I think there is a legal route where you can charge him with not fulfilling his duties as POA for his mother. I don't know how that works, but I know someone who didn't think their brother was doing right by their mom, had evidence of it, went to a lawyer and everything was changed.

The other and costly route is to take your wife's mother to court and file for guardianship because her alzheimer's makes her incompetent to handle her affairs in a business like manner which must be testified to by two doctors who have examined her. This costs around $5,000 and would probably complete the tearing apart of the family based on it already being torn apart.

I don't think he really had any business turning his mom's car over to the two daughters. It should have been sold and the money used for her care.

Having said all of that, in what way is your wife's elder brother not handled her mother's care?
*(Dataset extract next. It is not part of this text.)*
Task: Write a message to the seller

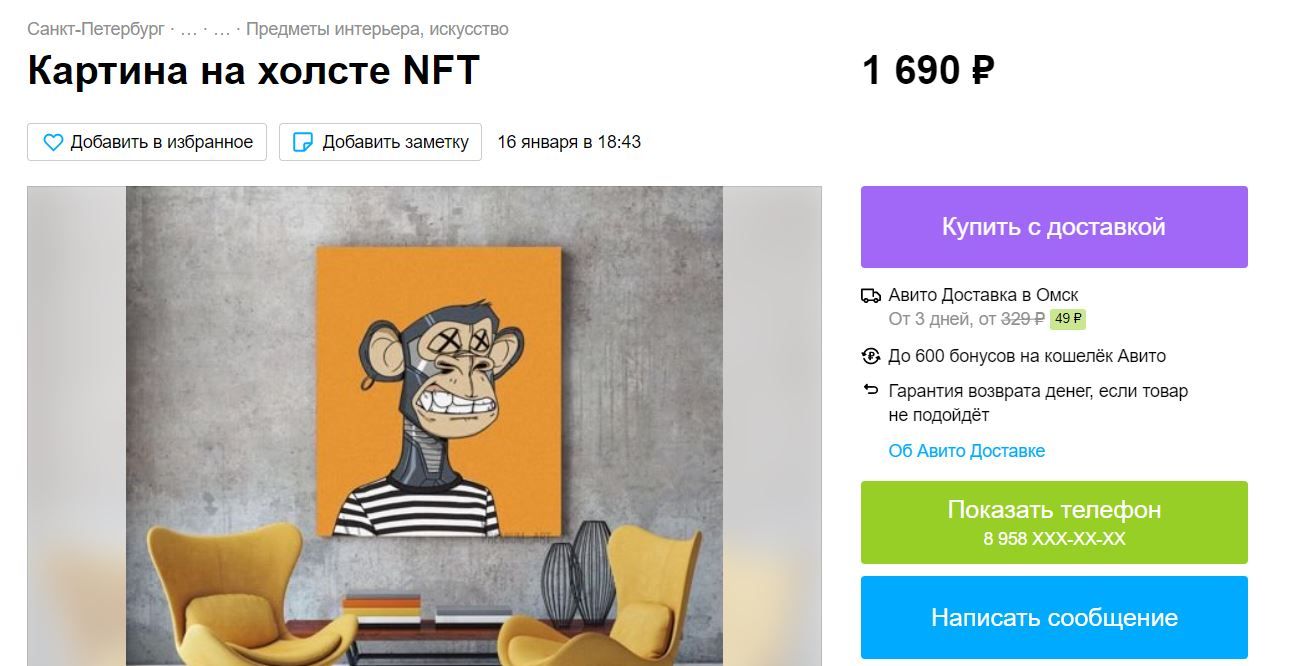Action: point(1054,617)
I see that you are caring for her at home. How bad is her Alzheimer's and how are ya'll doing in providing for her care?

Do either of you work outside of the home or do you both work?
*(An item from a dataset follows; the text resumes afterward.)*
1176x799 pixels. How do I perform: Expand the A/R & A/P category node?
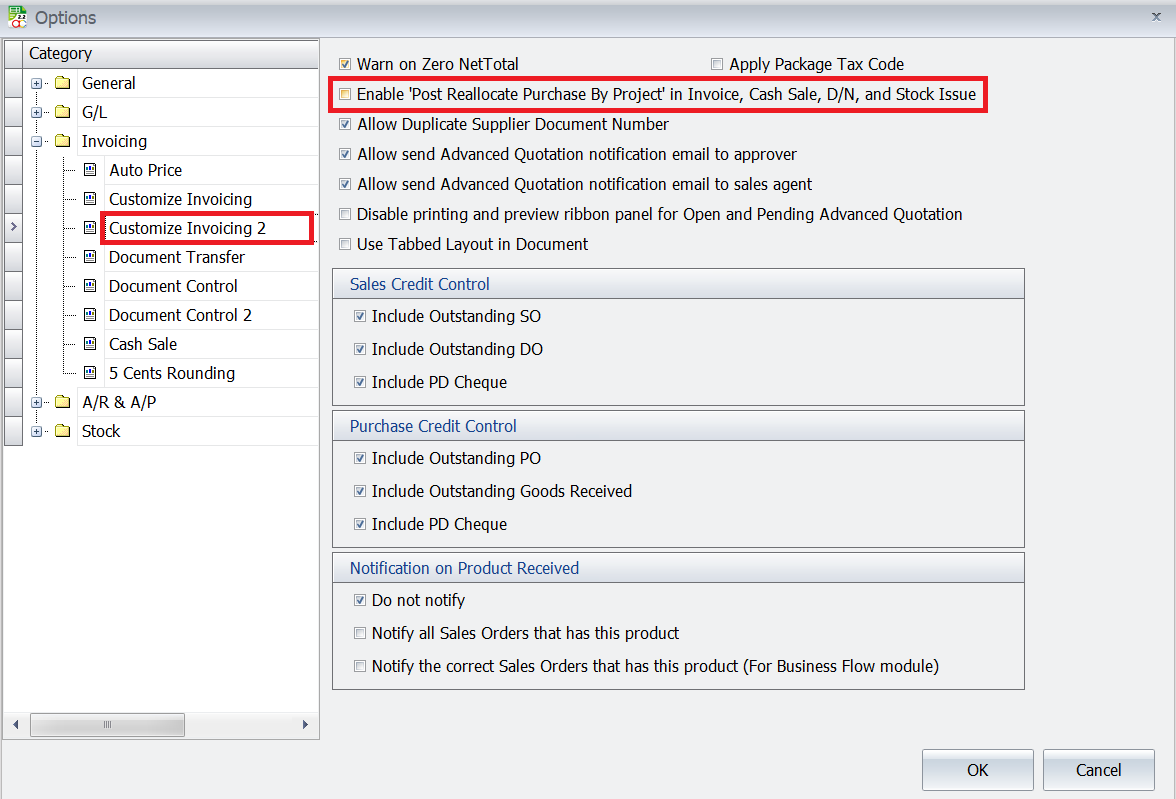[x=37, y=402]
What exactly would she want her brother to pay for to keep taking care of her at home?

Where does her doctor think she should live given the condition of her Alzheimer's?

Is her brother heading in the direction of having her mother placed in a nursing home which has a unit for people with Alzheimer's?

Are ya'll possibly looking at this whole situation form completely different perspectives?

Is the brother thinking more in terms of the long term care that mom will need as her Alzheimer's gets worse and worse which is does and some like my dad can decline very rapidly and suddenly you can find yourself in over your head while trying to find somewhere for mom to go that is equipped for people with her medical problem?

I don't know if this is true, thus I'm raising this as a question and not as support for his view.

On the other hand, is your wife looking at this from the perspective of the short term situation and how nice it is to have mom at home and still be able to care for her there which is a valid point and can be done up to a point.

Again, I don't know if that is how she is looking at things, and that is why I'm raising this issue and a question and not in support of her view either.

I am trying to see if there is any possibility that there are two different perspectives going on here. In other words, I'm trying to do conflict management. If you are talking about two different perspectives and not merely a personalized power struggle for control, then there is a possibility of negotiating a plan in which each party hears and understands the other's perspective and then comes up with a plan that each can agree upon as a plan for now and for the future.

You write that this concern has gotten very ugly and is tearing her family apart.. Are there more siblings beyond your wife and her elder brother involved in this? If so, that makes conflict resolution a little more difficult. I don't know how ugly this has gotten, how deep the wounds are or how entrenched everyone is in this, but it is really, really bad then one or maybe all are beyond the point of listening to where each other is coming from and people are talking past each other, but no one is really listening. If it has become that dysfunctional and toxic, then there is not a lot of hope for resolution for there are probably even deeper issues really going on here that are actually at the heart of things that go back to family of origin issues from childhood. Digging into that right now will not help really help anything.

I wish you well and hope something that I've said helps.